* [Brief] Please format every line of the items below as a JSON list of strings, one string per line, leaving out blank lines.

* [Exercise materials]
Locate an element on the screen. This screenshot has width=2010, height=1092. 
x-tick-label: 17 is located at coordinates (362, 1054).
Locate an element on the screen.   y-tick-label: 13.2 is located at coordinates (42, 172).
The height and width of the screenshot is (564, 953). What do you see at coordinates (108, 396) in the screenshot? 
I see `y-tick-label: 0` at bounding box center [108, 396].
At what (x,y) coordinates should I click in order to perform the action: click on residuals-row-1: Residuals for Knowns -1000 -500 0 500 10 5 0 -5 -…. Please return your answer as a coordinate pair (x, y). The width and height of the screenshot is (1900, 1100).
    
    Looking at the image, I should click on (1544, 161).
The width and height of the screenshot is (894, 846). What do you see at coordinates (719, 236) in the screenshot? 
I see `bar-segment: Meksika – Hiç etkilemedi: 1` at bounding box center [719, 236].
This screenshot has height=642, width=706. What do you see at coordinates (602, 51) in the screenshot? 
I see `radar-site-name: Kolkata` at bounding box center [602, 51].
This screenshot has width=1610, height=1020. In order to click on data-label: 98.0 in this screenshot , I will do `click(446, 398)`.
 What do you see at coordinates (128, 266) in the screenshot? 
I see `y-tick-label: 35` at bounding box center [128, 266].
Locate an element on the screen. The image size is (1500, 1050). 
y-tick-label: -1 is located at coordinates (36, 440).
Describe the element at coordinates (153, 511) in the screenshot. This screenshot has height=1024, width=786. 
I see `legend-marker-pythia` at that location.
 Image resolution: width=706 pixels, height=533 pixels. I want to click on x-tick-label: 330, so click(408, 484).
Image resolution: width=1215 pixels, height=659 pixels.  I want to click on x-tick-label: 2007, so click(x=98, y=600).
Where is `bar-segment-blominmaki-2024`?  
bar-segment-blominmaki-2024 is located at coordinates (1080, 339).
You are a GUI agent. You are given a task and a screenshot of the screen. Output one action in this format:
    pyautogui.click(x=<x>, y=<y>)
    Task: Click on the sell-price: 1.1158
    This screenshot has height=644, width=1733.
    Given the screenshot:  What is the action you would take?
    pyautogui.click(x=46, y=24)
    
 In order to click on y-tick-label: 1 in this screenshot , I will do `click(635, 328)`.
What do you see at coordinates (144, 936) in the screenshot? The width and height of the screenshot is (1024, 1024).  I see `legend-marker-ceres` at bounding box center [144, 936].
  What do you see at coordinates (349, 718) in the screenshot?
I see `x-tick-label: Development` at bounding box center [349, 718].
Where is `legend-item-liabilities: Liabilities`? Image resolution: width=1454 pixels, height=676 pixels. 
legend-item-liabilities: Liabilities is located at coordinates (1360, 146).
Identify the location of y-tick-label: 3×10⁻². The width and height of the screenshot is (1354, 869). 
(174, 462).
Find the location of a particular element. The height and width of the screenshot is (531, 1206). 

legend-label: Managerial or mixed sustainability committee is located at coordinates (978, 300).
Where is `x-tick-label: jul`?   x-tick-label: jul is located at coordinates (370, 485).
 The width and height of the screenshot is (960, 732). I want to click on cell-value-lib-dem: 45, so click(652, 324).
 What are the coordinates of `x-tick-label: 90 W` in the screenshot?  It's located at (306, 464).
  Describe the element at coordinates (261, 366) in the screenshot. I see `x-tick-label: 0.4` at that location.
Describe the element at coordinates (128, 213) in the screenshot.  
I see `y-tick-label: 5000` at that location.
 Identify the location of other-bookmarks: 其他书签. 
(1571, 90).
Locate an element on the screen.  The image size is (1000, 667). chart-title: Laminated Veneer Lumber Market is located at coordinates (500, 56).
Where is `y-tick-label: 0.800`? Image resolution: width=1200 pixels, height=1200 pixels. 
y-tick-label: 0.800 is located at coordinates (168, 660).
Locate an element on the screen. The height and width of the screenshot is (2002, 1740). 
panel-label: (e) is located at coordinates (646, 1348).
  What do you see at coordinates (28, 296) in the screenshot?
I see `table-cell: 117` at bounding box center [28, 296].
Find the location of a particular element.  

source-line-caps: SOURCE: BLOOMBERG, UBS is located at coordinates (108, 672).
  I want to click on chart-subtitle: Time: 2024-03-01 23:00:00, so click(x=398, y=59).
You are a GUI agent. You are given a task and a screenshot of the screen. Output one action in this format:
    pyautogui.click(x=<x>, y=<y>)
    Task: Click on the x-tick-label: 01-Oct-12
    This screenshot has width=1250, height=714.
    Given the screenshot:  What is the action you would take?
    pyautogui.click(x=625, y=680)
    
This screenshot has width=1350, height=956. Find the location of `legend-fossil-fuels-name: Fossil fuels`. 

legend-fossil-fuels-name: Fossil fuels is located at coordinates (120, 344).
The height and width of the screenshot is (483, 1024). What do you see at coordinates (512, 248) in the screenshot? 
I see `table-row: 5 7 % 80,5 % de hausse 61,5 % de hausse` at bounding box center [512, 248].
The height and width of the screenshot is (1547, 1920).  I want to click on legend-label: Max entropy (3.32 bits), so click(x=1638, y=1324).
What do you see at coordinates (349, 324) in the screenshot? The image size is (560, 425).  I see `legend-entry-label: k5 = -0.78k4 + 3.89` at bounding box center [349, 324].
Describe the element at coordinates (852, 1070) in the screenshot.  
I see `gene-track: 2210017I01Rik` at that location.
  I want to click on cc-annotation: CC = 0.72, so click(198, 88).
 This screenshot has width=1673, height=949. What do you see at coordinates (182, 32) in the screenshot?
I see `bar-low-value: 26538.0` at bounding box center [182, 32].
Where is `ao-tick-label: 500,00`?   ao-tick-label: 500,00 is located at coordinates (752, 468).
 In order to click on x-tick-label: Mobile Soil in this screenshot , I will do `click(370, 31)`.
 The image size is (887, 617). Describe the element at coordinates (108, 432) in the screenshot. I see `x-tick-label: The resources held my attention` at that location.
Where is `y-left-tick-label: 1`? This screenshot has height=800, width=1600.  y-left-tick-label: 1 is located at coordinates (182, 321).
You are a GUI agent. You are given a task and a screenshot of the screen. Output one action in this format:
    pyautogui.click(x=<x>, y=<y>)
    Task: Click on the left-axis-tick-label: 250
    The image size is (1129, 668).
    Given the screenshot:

* [Task answer]
[
  "Locate an element on the screen. This screenshot has width=2010, height=1092. ",
  "x-tick-label: 17 is located at coordinates (362, 1054).",
  "Locate an element on the screen.   y-tick-label: 13.2 is located at coordinates (42, 172).",
  "The height and width of the screenshot is (564, 953). What do you see at coordinates (108, 396) in the screenshot? ",
  "I see `y-tick-label: 0` at bounding box center [108, 396].",
  "At what (x,y) coordinates should I click in order to perform the action: click on residuals-row-1: Residuals for Knowns -1000 -500 0 500 10 5 0 -5 -…. Please return your answer as a coordinate pair (x, y). The width and height of the screenshot is (1900, 1100).",
  "    Looking at the image, I should click on (1544, 161).",
  "The width and height of the screenshot is (894, 846). What do you see at coordinates (719, 236) in the screenshot? ",
  "I see `bar-segment: Meksika – Hiç etkilemedi: 1` at bounding box center [719, 236].",
  "This screenshot has height=642, width=706. What do you see at coordinates (602, 51) in the screenshot? ",
  "I see `radar-site-name: Kolkata` at bounding box center [602, 51].",
  "This screenshot has width=1610, height=1020. In order to click on data-label: 98.0 in this screenshot , I will do `click(446, 398)`.",
  " What do you see at coordinates (128, 266) in the screenshot? ",
  "I see `y-tick-label: 35` at bounding box center [128, 266].",
  "Locate an element on the screen. The image size is (1500, 1050). ",
  "y-tick-label: -1 is located at coordinates (36, 440).",
  "Describe the element at coordinates (153, 511) in the screenshot. This screenshot has height=1024, width=786. ",
  "I see `legend-marker-pythia` at that location.",
  " Image resolution: width=706 pixels, height=533 pixels. I want to click on x-tick-label: 330, so click(408, 484).",
  "Image resolution: width=1215 pixels, height=659 pixels.  I want to click on x-tick-label: 2007, so click(x=98, y=600).",
  "Where is `bar-segment-blominmaki-2024`?  ",
  "bar-segment-blominmaki-2024 is located at coordinates (1080, 339).",
  "You are a GUI agent. You are given a task and a screenshot of the screen. Output one action in this format:",
  "    pyautogui.click(x=<x>, y=<y>)",
  "    Task: Click on the sell-price: 1.1158",
  "    This screenshot has height=644, width=1733.",
  "    Given the screenshot:  What is the action you would take?",
  "    pyautogui.click(x=46, y=24)",
  " In order to click on y-tick-label: 1 in this screenshot , I will do `click(635, 328)`.",
  "What do you see at coordinates (144, 936) in the screenshot? The width and height of the screenshot is (1024, 1024).  I see `legend-marker-ceres` at bounding box center [144, 936].",
  "  What do you see at coordinates (349, 718) in the screenshot?",
  "I see `x-tick-label: Development` at bounding box center [349, 718].",
  "Where is `legend-item-liabilities: Liabilities`? Image resolution: width=1454 pixels, height=676 pixels. ",
  "legend-item-liabilities: Liabilities is located at coordinates (1360, 146).",
  "Identify the location of y-tick-label: 3×10⁻². The width and height of the screenshot is (1354, 869). ",
  "(174, 462).",
  "Find the location of a particular element. The height and width of the screenshot is (531, 1206). ",
  "legend-label: Managerial or mixed sustainability committee is located at coordinates (978, 300).",
  "Where is `x-tick-label: jul`?   x-tick-label: jul is located at coordinates (370, 485).",
  " The width and height of the screenshot is (960, 732). I want to click on cell-value-lib-dem: 45, so click(652, 324).",
  " What are the coordinates of `x-tick-label: 90 W` in the screenshot?  It's located at (306, 464).",
  "  Describe the element at coordinates (261, 366) in the screenshot. I see `x-tick-label: 0.4` at that location.",
  "Describe the element at coordinates (128, 213) in the screenshot.  ",
  "I see `y-tick-label: 5000` at that location.",
  " Identify the location of other-bookmarks: 其他书签. ",
  "(1571, 90).",
  "Locate an element on the screen.  The image size is (1000, 667). chart-title: Laminated Veneer Lumber Market is located at coordinates (500, 56).",
  "Where is `y-tick-label: 0.800`? Image resolution: width=1200 pixels, height=1200 pixels. ",
  "y-tick-label: 0.800 is located at coordinates (168, 660).",
  "Locate an element on the screen. The height and width of the screenshot is (2002, 1740). ",
  "panel-label: (e) is located at coordinates (646, 1348).",
  "  What do you see at coordinates (28, 296) in the screenshot?",
  "I see `table-cell: 117` at bounding box center [28, 296].",
  "Find the location of a particular element.  ",
  "source-line-caps: SOURCE: BLOOMBERG, UBS is located at coordinates (108, 672).",
  "  I want to click on chart-subtitle: Time: 2024-03-01 23:00:00, so click(x=398, y=59).",
  "You are a GUI agent. You are given a task and a screenshot of the screen. Output one action in this format:",
  "    pyautogui.click(x=<x>, y=<y>)",
  "    Task: Click on the x-tick-label: 01-Oct-12",
  "    This screenshot has width=1250, height=714.",
  "    Given the screenshot:  What is the action you would take?",
  "    pyautogui.click(x=625, y=680)",
  "This screenshot has width=1350, height=956. Find the location of `legend-fossil-fuels-name: Fossil fuels`. ",
  "legend-fossil-fuels-name: Fossil fuels is located at coordinates (120, 344).",
  "The height and width of the screenshot is (483, 1024). What do you see at coordinates (512, 248) in the screenshot? ",
  "I see `table-row: 5 7 % 80,5 % de hausse 61,5 % de hausse` at bounding box center [512, 248].",
  "The height and width of the screenshot is (1547, 1920).  I want to click on legend-label: Max entropy (3.32 bits), so click(x=1638, y=1324).",
  "What do you see at coordinates (349, 324) in the screenshot? The image size is (560, 425).  I see `legend-entry-label: k5 = -0.78k4 + 3.89` at bounding box center [349, 324].",
  "Describe the element at coordinates (852, 1070) in the screenshot.  ",
  "I see `gene-track: 2210017I01Rik` at that location.",
  "  I want to click on cc-annotation: CC = 0.72, so click(198, 88).",
  " This screenshot has width=1673, height=949. What do you see at coordinates (182, 32) in the screenshot?",
  "I see `bar-low-value: 26538.0` at bounding box center [182, 32].",
  "Where is `ao-tick-label: 500,00`?   ao-tick-label: 500,00 is located at coordinates (752, 468).",
  " In order to click on x-tick-label: Mobile Soil in this screenshot , I will do `click(370, 31)`.",
  " The image size is (887, 617). Describe the element at coordinates (108, 432) in the screenshot. I see `x-tick-label: The resources held my attention` at that location.",
  "Where is `y-left-tick-label: 1`? This screenshot has height=800, width=1600.  y-left-tick-label: 1 is located at coordinates (182, 321).",
  "You are a GUI agent. You are given a task and a screenshot of the screen. Output one action in this format:",
  "    pyautogui.click(x=<x>, y=<y>)",
  "    Task: Click on the left-axis-tick-label: 250",
  "    The image size is (1129, 668).",
  "    Given the screenshot:"
]